The presentation to the mission committee offered a compelling case for funding clean water wells in Haiti and in Malawi.  It seemed the committee was ready to allocate a significant part of its budget to this worthy endeavor.  Then two members raised their hands. “What about the homeless shelter around the block that is so full every night?” one said. “What about our strapped prison-to-community transition program?” said the other.  “Those needs are pressing too… and they are right here in our backyard.”

Mission committees often wrestle with the question of global vs. local giving. It is a question worthy of our wrestling, really, for it invites out into the open our fundamental calculus in giving. Consider just two answers to this question, centuries apart in time and values.

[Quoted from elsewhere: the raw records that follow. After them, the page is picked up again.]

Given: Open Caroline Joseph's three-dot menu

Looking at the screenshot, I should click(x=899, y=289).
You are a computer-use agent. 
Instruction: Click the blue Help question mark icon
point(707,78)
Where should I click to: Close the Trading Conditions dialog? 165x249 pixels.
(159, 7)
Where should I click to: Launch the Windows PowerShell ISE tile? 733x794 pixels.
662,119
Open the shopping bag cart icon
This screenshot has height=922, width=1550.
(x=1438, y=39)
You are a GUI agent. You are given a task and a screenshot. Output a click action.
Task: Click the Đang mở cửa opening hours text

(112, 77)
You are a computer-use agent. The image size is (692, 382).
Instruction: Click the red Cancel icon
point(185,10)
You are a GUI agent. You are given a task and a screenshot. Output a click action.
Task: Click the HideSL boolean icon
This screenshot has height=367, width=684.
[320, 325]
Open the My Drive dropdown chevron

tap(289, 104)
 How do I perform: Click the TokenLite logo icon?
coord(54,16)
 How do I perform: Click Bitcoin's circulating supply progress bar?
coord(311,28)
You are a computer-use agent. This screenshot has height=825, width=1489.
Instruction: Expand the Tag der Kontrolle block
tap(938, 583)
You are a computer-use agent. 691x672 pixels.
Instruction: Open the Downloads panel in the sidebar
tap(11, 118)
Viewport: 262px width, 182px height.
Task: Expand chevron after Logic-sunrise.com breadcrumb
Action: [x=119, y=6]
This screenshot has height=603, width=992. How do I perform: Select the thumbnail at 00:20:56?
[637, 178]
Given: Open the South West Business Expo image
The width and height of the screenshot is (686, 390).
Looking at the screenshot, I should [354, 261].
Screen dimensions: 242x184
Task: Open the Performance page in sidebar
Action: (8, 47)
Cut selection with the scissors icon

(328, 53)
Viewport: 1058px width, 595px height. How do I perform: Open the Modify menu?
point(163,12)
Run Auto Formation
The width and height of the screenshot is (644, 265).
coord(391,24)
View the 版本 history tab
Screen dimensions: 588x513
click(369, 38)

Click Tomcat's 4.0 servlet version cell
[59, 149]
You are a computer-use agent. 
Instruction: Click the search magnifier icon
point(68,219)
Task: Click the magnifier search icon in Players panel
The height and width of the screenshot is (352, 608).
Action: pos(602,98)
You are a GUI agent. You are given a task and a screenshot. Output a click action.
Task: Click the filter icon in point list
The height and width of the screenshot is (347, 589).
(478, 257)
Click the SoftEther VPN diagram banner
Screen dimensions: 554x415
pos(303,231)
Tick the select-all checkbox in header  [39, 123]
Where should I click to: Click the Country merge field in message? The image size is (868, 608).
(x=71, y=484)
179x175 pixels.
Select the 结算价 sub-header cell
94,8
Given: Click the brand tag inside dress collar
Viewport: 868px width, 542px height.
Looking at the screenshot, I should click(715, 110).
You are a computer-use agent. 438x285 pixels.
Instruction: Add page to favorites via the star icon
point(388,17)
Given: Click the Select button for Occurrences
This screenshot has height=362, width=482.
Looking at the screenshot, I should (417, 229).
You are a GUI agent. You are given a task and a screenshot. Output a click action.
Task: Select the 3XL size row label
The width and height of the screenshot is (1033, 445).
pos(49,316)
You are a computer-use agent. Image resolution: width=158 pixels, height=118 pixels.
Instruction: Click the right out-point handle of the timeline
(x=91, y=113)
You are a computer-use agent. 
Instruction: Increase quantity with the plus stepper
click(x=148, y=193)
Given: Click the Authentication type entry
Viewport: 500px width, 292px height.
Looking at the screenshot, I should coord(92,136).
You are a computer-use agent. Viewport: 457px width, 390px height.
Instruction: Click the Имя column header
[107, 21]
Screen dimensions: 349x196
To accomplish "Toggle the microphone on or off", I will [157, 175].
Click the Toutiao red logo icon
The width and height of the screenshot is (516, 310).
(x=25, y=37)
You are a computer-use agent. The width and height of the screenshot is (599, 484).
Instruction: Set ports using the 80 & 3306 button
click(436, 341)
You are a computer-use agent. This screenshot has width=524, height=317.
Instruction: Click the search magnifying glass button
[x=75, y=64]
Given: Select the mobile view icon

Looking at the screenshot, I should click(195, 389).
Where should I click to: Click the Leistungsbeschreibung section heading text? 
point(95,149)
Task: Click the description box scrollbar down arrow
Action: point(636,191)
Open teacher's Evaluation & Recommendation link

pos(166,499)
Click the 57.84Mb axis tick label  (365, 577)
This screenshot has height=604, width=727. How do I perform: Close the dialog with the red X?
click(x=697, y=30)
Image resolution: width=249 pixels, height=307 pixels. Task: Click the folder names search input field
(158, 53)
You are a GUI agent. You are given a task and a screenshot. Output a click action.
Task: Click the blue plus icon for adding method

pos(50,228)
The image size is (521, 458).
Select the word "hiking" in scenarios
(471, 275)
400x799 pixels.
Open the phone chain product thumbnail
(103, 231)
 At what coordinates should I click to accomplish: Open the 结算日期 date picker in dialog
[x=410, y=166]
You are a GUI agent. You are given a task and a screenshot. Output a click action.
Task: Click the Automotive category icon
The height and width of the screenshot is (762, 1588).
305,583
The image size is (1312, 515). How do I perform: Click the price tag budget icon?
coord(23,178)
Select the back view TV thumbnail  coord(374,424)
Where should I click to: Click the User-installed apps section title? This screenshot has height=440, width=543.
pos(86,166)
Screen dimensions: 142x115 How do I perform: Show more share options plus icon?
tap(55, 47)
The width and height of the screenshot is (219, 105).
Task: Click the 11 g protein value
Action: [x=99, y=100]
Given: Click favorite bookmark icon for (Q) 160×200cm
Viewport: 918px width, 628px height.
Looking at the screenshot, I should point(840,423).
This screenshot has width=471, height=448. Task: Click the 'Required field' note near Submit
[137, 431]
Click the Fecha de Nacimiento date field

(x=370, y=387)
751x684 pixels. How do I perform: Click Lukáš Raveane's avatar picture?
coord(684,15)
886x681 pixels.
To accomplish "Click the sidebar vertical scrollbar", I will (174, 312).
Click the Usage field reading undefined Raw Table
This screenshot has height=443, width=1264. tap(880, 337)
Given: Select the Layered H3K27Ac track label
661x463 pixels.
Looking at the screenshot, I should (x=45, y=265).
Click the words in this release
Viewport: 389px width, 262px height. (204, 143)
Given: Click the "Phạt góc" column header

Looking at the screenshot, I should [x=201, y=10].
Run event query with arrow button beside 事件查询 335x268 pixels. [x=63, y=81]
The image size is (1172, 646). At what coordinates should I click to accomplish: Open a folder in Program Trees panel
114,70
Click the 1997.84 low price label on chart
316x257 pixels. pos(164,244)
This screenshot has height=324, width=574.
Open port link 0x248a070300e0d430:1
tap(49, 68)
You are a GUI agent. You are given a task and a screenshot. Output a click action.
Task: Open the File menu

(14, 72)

Writing in 1841, Ralph Waldo Emerson cast the question as one of love. Do you love those closest to you? If not, then “thy love afar is spite at home:”

If malice and vanity wear the coat of philanthropy, shall that pass? If an angry bigot assumes this bountiful cause of Abolition, and comes to me with his last news from Barbadoes, why should I not say to him, ‘Go love thy infant; love thy wood-chopper; be good-natured and modest; have that grace; and never varnish your hard, uncharitable ambition with this incredible tenderness for black folk a thousand miles off. Thy love afar is spite at home.’ Rough and graceless would be such greeting, but truth is handsomer than the affectation of love.

Writing in 2014, Adriano Mannino set aside love in favor of logic. An advocate of “effective altruism,” he offered a simple cost-benefit analysis:

[M]oney has diminishing marginal utility. Globally, about one billion people still live on less than $1.25 per day (purchasing power parity), and about 20,000 children die from the consequences every day. It is therefore very probable that we can help people to a much greater extent if we invest our charitable resources in developing countries. And this hypothesis is indeed borne out by the more specific cost-effectiveness analyses: In developing countries, it is possible to save a life for about $3,400 – while it’s simply impossible to save a life for that little money in rich countries. Health care economics shows that saving lives is 100 times more expensive locally.

So: If we decide to donate, say, an overall amount of $340,000 to charity, our choice is between saving one life or 100 lives. Imagine a firefighter standing in front of a burning house and facing the choice between saving a room containing 100 people or a room containing one person. What should he do? Sit down and do nothing; run to save the 100; run to save the one?  Whenever we spend money, we inevitably are this firefighter.


What calculus does your mission committee use to determine local vs. global giving?

What calculus should it use?

Do you recognize yourself in Emerson’s abolitionist?

Do you identify with Mannino’s firefighter? 

What does love—or math—have to do with mission work?